Civil Ensign of France
- Name: SS La Bretagne
- Namesake: The former French province of Brittany (in French, Bretagne)
- Owner: Compagnie Générale Transatlantique
- Builder: Ateliers et Chantiers de Saint-Nazaire Penhoët
- Cost: $1,700,000 (about $59 million today)
- Launched: 9 September 1885
- Maiden voyage: Le Havre–New York, 14 August 1886
- Fate: Sold for scrap, December 1923; grounded on way to scrapper

General characteristics
- Tonnage: 7,112 GRT
- Length: 150.99 m (495 ft 4 in) LBP
- Beam: 15.78 m (51 ft 9 in)
- Depth of hold: 10.16 m (33 ft 4 in)
- Propulsion: single screw propeller; two triple-expansion steam engines (as built); 1895: two quadruple-expansion steam engines;
- Speed: 17 knots (31 km/h)
- Capacity: Passengers:; 390 first class; 65 second class; 600 third class (1895: 1,500);
- Notes: 2 funnels; 4 masts (1895: 2);

= SS La Bretagne =

Ocean liner (1886–1923)

SS La Bretagne was an ocean liner that sailed for the Compagnie Générale Transatlantique (CGT) from her launch in 1886 to 1912, sailing primarily in transatlantic service on the North Atlantic.

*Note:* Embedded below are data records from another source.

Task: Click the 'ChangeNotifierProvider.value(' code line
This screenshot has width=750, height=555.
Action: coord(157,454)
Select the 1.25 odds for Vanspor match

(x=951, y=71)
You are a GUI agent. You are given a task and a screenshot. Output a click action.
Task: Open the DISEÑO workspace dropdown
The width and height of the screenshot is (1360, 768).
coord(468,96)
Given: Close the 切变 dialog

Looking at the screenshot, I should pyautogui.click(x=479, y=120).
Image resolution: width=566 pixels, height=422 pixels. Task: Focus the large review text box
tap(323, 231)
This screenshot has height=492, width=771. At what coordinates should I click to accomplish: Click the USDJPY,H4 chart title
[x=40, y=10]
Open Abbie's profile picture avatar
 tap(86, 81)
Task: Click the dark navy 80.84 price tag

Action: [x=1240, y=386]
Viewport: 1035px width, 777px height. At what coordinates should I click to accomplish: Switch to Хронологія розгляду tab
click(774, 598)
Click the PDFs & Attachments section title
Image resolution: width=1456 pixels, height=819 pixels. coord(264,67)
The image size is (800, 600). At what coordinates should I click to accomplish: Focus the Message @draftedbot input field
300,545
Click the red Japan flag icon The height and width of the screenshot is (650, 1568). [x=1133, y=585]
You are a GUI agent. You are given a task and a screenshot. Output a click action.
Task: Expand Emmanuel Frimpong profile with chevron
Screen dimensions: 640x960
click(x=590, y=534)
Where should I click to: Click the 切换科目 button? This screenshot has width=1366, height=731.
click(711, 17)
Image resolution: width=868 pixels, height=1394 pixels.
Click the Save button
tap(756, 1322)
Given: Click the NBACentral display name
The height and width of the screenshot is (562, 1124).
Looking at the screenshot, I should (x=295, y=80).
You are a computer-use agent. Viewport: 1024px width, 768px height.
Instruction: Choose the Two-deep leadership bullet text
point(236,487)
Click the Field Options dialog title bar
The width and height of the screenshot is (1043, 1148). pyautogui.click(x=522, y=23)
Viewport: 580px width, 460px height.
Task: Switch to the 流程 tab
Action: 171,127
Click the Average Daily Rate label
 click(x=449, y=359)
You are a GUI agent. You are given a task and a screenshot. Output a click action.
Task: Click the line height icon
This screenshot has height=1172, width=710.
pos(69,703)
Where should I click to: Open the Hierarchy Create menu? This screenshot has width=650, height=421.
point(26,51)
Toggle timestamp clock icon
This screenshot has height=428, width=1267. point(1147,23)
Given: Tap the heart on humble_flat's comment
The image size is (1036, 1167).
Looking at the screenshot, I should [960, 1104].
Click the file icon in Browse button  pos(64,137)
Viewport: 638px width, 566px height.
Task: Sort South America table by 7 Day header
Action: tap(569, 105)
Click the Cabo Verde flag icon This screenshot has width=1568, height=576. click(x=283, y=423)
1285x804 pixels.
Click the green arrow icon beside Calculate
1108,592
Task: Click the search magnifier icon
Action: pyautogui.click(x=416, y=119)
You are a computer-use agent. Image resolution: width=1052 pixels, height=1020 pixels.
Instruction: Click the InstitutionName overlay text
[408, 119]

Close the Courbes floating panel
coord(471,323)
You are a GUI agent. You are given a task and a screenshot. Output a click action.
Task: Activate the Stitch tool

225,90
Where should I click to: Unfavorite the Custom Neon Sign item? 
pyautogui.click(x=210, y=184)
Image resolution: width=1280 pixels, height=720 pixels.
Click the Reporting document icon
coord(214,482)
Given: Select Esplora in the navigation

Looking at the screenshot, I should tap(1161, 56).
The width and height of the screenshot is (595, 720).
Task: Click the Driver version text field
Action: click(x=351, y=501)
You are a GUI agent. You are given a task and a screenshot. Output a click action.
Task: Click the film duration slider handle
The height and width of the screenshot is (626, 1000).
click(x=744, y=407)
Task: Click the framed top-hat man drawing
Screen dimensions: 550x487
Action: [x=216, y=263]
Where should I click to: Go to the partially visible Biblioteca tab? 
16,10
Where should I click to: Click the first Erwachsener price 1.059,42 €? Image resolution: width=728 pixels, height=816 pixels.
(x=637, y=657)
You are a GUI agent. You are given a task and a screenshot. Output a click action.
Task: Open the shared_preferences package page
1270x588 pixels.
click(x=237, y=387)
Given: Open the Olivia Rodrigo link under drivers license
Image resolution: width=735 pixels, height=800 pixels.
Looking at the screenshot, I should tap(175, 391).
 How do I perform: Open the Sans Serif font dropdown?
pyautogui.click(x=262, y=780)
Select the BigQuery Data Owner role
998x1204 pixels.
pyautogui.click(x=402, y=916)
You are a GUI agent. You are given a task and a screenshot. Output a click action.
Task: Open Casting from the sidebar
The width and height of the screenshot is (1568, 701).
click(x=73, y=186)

Sold to Compagnie de Navigation Sud-Atlantique in 1912, she sailed for that company under her original name and, later, as SS Alesia on France–South America routes. The liner was sold for scrapping in the Netherlands in December 1923, but was lost while being towed.

== Design and construction ==
In March 1885, Compagnie Générale Transatlantique (CGT), announced the building of four new steamers for the Le Havre–New York route at the company's Penhoët ship yard. The similarly sized steamers, , , La Bretagne, and , were built under a French government subsidy law that provided that the ships could be taken over in a time of war. CGT also announced that noted French designer Jules Allard would decorate the four ships.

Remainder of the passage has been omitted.